Athlumney Castle (Caisleán Áth Luimnigh) is a tower house and fortified house and a National Monument in Navan, Ireland.

The site remains accessible to the public; to enter, visitors need to place a deposit at the nearby B&B and receive a key.

==Location==
Athlumney Castle is located on Convent Road, to the southeast of Navan town centre, east of the Boyne.

==History==
Athlumney overlooks a key strategic point, where the Leinster Blackwater drains into the Boyne. The place name derives from the Irish for "Loman's ford", referring to Lommán of Trim. Archaeological digs uncovered an Early Christian souterrain.

The motte at Athlumney was built in the years after 1172 when Hugh de Lacy, Lord of Meath granted the title of Baron Skryne to his ally Adam de Feypo; he in turn granted Athlumney to a relative Amauri de Feipo, who built the motte.

The older part of Athlumney Castle is a tower house which was built in the 15th century.

The newer part of the castle is a Tudor-style fortified house attached to the tower. This was built in the late 16th century or early 17th century. It had large corridors and its ground floor kitchen provided heat for the first floor rooms where the Lord lived.
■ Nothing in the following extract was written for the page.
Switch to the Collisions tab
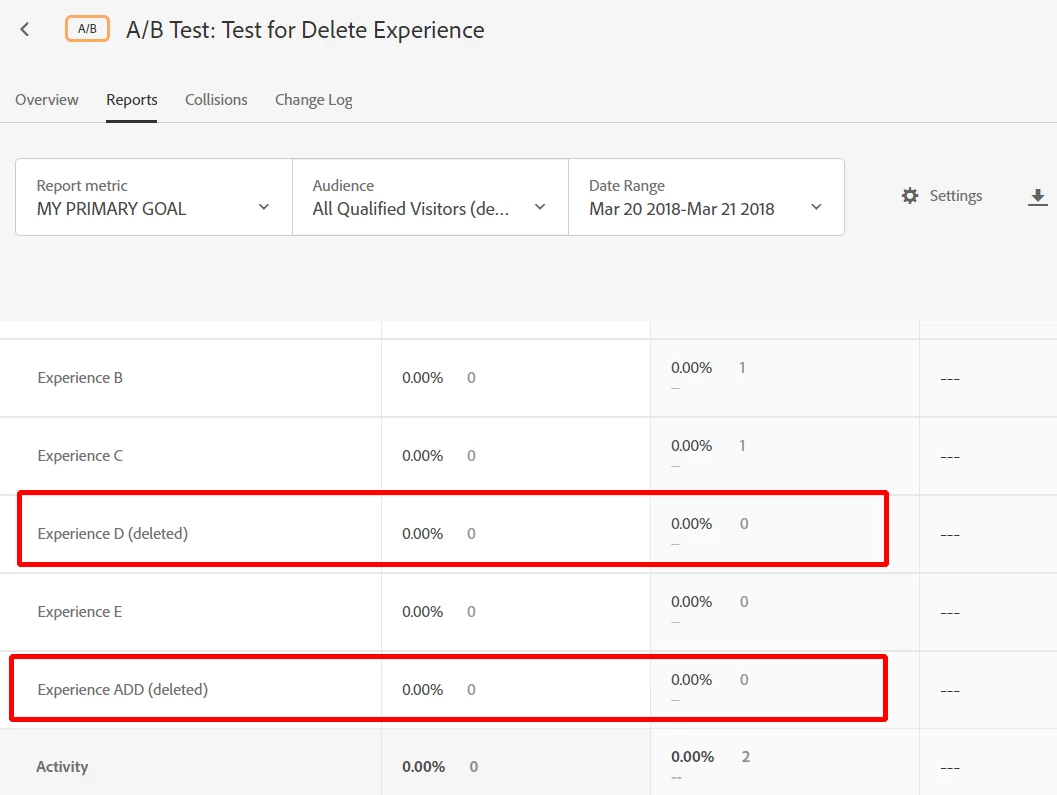The image size is (1057, 795). [216, 100]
The doorway is cut limestone and there is an oriel window on its eastern wall.

In 1649 during Oliver Cromwell's Siege of Drogheda, the Maguire (Mac Uidhir) who held Athlumney Castle burned it down to prevent Cromwell taking possession of it.
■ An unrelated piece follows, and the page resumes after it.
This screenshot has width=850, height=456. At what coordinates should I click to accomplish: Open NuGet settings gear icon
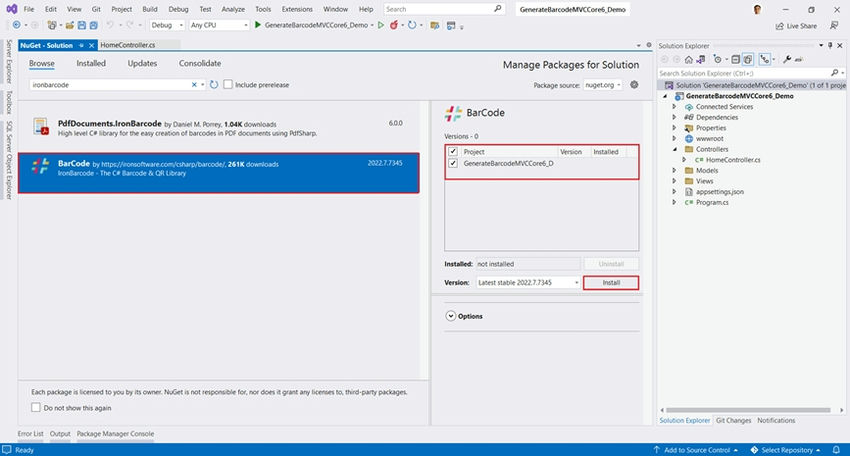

The last Lord of Athlumney was Sir Launcelot Dowdall. The Dowdalls lost their land during the Cromwellian Plantation and got it back under Charles II. They backed the Catholic James II and Launcelot Dowdall was High Sheriff of Meath in 1686. After James' defeat at the Battle of the Boyne (which took place just 19 km / 12 mi from Athlumney Castle), Dowdall left for France and supposedly burned the castle down again.
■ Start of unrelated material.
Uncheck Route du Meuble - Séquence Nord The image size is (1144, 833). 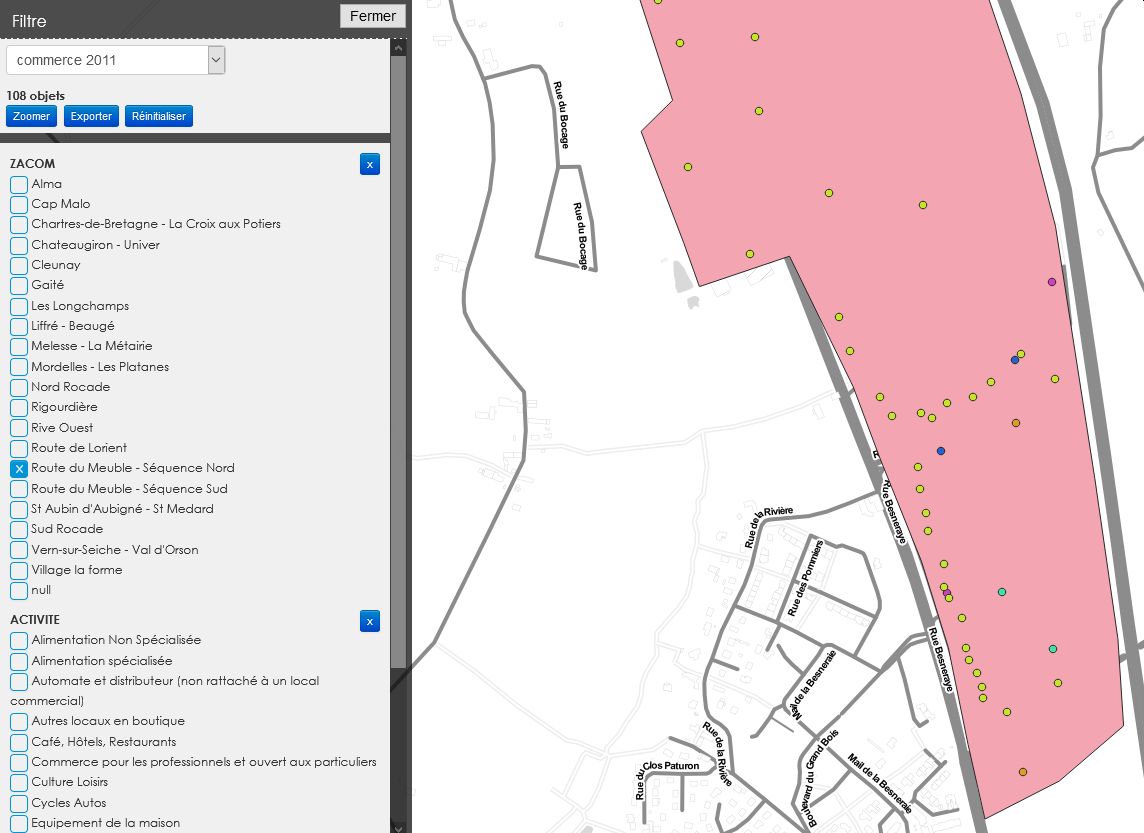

The property later belonged to the Somerville family of Kentstown who took the title of Baron Athlumney.

==Building==
The older part of Athlumney Castle is a tower house, with three storeys with a spiral staircase and holes for floor beams remaining on the first floor level.

The later Tudor fortified house is also three storeys high, with four sets of widely spaced mullioned windows. It had large corridors and its ground floor kitchen provided heat for the first floor where the Lord and his family lived. The doorway is cut limestone and there is an oriel window in the eastern wall. There are projecting corner turrets. The castle has a barrel vault above the ground floor. The original entrance was protected by a murder-hole leading from a small room below the first floor level.

This reflects a new age, when the Lord moved away from his retainers and lived in a residence with his own family. They lived on the first floor, heated by the kitchen below, with glass open windows and wooden floors.

On the first floor there is a secret mural chamber, reached only by a set of stairs from above, assumed to be a priest hole.